Safety Detective’s Aviva Zacks sat down with Timothy Brown, VP of Security at SolarWinds, and asked him about his company’s approach to cybersecurity.
Safety Detective: How did you get started in the cybersecurity industry?
Timothy Brown: I had the privilege to start from scratch over 20 years ago. IT professionals have gone from being the geeks in the backroom to having seats on the board. Now people are excited about the industry because it is truly one of the most rapidly changing industries out there.
I’ve been able to invent security solutions. I’ve met with hundreds, maybe even thousands, of customers around the world to help them with security. I have had a lot of different roles in security, primarily focused on enterprise because that’s where the security issues were at the beginning. One of my big changes is that I now focus on small and medium enterprises because that is my passion.
SD: What does your company do to help protect enterprises?

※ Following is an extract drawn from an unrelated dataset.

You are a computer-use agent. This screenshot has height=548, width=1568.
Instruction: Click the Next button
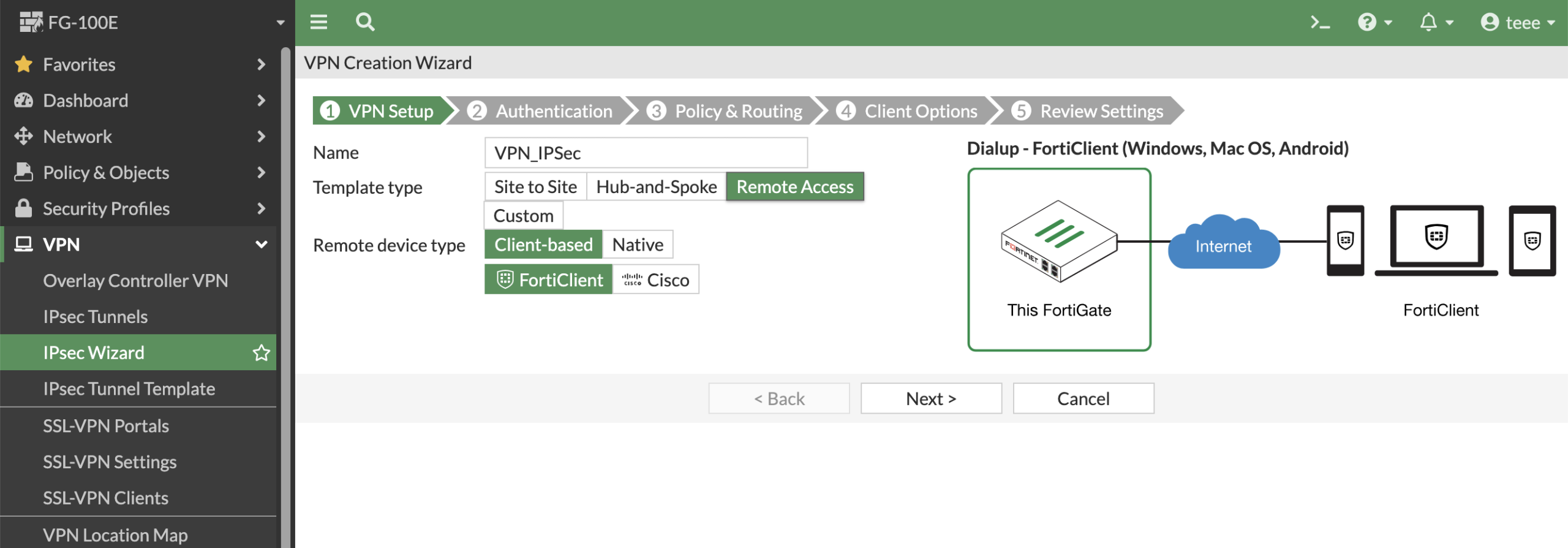pos(930,398)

TB: SolarWinds is in a unique position. We don’t necessarily try to target the CIOs or the CSOs. Instead, we sell directly to the IT professional by giving them the tools and technology that they use to help run their businesses. Our products are powerful, affordable, and easy to use. We help manage networks and servers and solve problems with log management.
We currently service around 250,000 customers in 190 countries, and our customers include all of the Fortune 500.
At the same time, another arm of our business focuses on the small and medium business. We provide products to 22,000 MSPs that are used to both secure and manage over 450,000 small and medium businesses.
SolarWinds takes technology that is often only accessible to large enterprises and move it down the stream, so it’s accessible to everyone.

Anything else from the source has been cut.